> [DIRECTIVE]: Put the lines of the records from the line containing "Where should I click to: Switch" through the line containing "648x382 pixels. click(288, 287)", both included, into a numbered list with blank lines left out.
##### PROVIDED DATA #####
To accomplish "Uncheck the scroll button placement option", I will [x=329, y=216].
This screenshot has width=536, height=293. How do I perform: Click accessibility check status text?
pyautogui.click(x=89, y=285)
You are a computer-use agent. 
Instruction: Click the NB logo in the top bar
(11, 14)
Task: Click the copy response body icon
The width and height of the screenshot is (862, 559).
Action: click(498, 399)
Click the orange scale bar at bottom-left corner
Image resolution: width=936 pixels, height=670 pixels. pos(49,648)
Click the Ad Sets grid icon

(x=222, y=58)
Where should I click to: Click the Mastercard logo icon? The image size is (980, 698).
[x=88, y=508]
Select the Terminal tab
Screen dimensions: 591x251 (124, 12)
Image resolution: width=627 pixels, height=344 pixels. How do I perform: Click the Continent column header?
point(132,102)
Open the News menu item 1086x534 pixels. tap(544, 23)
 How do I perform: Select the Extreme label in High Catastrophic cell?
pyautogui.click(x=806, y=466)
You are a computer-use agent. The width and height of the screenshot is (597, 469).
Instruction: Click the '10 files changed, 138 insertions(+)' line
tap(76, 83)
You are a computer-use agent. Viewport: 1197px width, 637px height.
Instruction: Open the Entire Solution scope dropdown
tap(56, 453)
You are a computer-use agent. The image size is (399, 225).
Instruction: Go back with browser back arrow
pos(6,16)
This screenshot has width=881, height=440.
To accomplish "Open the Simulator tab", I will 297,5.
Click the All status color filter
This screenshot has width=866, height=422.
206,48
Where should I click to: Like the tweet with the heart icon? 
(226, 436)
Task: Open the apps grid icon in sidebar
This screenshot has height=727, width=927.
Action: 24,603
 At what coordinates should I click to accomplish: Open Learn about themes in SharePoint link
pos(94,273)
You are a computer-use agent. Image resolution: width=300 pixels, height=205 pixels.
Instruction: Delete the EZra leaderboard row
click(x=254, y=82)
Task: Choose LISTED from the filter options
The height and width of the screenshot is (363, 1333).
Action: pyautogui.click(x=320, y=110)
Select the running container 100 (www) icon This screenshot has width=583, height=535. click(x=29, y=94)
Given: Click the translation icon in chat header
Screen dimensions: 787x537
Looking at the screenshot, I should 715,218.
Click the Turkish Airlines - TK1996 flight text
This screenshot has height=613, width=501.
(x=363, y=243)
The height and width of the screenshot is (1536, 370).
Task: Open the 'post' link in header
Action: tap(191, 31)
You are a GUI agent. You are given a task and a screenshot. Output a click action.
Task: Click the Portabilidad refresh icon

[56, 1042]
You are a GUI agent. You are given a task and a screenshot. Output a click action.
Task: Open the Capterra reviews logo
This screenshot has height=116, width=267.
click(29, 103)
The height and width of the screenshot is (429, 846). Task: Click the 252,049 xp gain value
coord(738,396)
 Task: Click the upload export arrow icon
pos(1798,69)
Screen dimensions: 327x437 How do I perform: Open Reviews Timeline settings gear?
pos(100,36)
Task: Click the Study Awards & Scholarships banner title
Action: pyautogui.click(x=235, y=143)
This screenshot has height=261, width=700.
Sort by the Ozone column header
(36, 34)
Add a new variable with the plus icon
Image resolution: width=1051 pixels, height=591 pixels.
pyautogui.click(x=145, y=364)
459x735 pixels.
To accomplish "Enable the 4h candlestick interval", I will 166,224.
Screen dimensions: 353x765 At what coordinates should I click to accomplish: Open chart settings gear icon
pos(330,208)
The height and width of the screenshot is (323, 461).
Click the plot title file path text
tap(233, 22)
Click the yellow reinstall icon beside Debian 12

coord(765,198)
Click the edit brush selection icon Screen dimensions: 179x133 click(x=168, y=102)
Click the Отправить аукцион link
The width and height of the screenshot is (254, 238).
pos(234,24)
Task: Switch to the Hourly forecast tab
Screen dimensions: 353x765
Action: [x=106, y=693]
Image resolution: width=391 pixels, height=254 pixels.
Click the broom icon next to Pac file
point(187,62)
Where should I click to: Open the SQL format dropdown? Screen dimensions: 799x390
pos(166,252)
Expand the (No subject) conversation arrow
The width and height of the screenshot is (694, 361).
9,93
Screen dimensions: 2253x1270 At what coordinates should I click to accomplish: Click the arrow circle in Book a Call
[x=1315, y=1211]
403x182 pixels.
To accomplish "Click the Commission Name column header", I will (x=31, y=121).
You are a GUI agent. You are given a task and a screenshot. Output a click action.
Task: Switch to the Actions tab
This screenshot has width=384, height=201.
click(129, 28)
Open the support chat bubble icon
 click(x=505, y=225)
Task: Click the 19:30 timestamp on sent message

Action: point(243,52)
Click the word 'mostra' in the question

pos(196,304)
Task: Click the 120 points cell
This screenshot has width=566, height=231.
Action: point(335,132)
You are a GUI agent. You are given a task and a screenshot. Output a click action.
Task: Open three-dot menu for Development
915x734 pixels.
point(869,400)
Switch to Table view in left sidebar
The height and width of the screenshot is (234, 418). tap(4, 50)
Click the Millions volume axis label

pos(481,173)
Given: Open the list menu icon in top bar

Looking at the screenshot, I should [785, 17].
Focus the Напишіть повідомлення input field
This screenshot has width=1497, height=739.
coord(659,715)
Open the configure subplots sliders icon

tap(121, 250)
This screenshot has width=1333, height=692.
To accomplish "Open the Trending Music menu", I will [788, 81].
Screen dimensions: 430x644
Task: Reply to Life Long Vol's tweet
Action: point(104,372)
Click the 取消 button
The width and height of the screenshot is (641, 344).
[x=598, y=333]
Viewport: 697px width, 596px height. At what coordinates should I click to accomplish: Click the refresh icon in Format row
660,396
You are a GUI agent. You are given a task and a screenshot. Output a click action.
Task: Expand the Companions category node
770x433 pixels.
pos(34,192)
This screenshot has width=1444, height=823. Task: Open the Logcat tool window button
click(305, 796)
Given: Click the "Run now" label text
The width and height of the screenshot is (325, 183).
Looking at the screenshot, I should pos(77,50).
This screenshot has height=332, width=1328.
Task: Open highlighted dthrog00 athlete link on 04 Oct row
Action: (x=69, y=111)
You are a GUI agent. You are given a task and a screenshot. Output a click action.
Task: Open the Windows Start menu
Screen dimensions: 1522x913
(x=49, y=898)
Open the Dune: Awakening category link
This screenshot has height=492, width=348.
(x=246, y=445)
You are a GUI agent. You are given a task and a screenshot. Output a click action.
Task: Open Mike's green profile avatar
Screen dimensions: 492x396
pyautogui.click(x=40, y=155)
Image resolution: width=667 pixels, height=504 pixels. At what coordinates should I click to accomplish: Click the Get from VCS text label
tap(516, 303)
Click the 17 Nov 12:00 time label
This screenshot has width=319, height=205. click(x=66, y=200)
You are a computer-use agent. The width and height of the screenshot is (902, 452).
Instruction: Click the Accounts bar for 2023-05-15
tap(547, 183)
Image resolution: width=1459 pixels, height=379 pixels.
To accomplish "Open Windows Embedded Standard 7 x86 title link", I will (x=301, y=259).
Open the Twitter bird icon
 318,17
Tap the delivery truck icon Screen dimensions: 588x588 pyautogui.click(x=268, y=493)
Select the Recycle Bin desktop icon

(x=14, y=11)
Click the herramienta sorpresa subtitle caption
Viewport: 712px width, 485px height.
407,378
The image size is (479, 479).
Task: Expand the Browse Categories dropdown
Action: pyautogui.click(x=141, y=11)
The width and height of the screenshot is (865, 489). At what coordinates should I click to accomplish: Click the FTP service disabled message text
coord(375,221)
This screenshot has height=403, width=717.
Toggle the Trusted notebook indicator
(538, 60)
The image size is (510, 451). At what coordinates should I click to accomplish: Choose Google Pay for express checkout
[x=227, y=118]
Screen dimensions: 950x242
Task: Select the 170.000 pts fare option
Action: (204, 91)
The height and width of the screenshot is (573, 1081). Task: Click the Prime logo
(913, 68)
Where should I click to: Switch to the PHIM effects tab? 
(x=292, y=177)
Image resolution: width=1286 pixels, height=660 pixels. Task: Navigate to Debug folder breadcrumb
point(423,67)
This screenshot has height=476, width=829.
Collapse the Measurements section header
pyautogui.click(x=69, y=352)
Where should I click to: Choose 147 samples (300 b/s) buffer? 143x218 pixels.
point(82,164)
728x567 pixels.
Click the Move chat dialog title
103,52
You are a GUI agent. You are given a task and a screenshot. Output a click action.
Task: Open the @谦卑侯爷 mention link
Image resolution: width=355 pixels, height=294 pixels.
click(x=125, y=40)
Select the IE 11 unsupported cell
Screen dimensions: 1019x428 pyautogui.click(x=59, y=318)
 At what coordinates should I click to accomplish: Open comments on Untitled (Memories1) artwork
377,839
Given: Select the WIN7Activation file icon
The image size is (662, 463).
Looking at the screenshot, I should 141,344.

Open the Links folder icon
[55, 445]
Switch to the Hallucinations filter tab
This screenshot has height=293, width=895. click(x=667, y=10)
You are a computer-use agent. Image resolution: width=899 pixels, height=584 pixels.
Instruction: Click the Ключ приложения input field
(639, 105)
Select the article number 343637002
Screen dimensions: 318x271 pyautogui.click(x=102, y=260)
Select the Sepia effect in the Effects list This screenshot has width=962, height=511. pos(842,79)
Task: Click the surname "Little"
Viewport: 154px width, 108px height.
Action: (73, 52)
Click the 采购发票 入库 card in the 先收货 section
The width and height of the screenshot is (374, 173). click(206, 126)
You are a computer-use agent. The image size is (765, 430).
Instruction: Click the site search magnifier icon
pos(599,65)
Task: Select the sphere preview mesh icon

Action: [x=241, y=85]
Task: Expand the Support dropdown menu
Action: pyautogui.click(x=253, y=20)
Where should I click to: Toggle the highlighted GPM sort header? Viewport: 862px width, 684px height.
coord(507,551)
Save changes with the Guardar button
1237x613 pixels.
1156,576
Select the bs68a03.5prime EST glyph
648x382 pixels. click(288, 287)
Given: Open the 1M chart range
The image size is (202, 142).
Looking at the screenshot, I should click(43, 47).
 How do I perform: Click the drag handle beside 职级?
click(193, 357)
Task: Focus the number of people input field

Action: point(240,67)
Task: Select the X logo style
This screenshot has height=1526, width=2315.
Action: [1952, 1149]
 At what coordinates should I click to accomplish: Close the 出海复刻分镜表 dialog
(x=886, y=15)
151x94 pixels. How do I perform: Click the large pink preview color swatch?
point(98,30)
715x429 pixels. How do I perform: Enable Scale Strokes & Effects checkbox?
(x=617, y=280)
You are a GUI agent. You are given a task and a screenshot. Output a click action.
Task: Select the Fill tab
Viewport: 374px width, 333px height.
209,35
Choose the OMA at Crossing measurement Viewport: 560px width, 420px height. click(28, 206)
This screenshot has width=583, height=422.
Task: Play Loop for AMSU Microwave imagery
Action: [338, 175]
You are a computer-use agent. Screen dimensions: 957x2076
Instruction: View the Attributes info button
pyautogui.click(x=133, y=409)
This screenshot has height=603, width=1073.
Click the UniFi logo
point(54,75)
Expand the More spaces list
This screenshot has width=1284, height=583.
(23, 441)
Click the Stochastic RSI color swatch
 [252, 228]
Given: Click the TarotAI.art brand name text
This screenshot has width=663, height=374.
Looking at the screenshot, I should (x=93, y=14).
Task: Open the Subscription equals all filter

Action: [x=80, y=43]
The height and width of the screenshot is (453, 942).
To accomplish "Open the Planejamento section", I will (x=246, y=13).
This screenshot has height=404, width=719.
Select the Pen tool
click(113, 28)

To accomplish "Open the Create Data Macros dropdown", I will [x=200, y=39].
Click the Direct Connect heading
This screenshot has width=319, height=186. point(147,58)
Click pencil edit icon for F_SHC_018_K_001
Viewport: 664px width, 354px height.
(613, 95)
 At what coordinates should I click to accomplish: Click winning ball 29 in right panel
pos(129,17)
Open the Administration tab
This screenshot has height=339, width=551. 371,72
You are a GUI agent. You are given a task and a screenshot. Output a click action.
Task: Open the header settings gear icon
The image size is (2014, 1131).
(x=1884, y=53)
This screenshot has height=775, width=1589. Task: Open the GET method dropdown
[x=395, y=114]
#####
> [WRITTEN SOLUTION]:
1. Where should I click to: Switch to the PHIM effects tab? 
2. (x=292, y=177)
3. Image resolution: width=1286 pixels, height=660 pixels. Task: Navigate to Debug folder breadcrumb
4. point(423,67)
5. This screenshot has height=476, width=829.
6. Collapse the Measurements section header
7. pyautogui.click(x=69, y=352)
8. Where should I click to: Choose 147 samples (300 b/s) buffer? 143x218 pixels.
9. point(82,164)
10. 728x567 pixels.
11. Click the Move chat dialog title
12. 103,52
13. You are a GUI agent. You are given a task and a screenshot. Output a click action.
14. Task: Open the @谦卑侯爷 mention link
15. Image resolution: width=355 pixels, height=294 pixels.
16. click(x=125, y=40)
17. Select the IE 11 unsupported cell
18. Screen dimensions: 1019x428 pyautogui.click(x=59, y=318)
19.  At what coordinates should I click to accomplish: Open comments on Untitled (Memories1) artwork
20. 377,839
21. Given: Select the WIN7Activation file icon
22. The image size is (662, 463).
23. Looking at the screenshot, I should 141,344.
24. Open the Links folder icon
25. [55, 445]
26. Switch to the Hallucinations filter tab
27. This screenshot has height=293, width=895. click(x=667, y=10)
28. You are a computer-use agent. Image resolution: width=899 pixels, height=584 pixels.
29. Instruction: Click the Ключ приложения input field
30. (639, 105)
31. Select the article number 343637002
32. Screen dimensions: 318x271 pyautogui.click(x=102, y=260)
33. Select the Sepia effect in the Effects list This screenshot has width=962, height=511. pos(842,79)
34. Task: Click the surname "Little"
35. Viewport: 154px width, 108px height.
36. Action: (73, 52)
37. Click the 采购发票 入库 card in the 先收货 section
38. The width and height of the screenshot is (374, 173). click(206, 126)
39. You are a computer-use agent. The image size is (765, 430).
40. Instruction: Click the site search magnifier icon
41. pos(599,65)
42. Task: Select the sphere preview mesh icon
43. Action: [x=241, y=85]
44. Task: Expand the Support dropdown menu
45. Action: pyautogui.click(x=253, y=20)
46. Where should I click to: Toggle the highlighted GPM sort header? Viewport: 862px width, 684px height.
47. coord(507,551)
48. Save changes with the Guardar button
49. 1237x613 pixels.
50. 1156,576
51. Select the bs68a03.5prime EST glyph
52. 648x382 pixels. click(288, 287)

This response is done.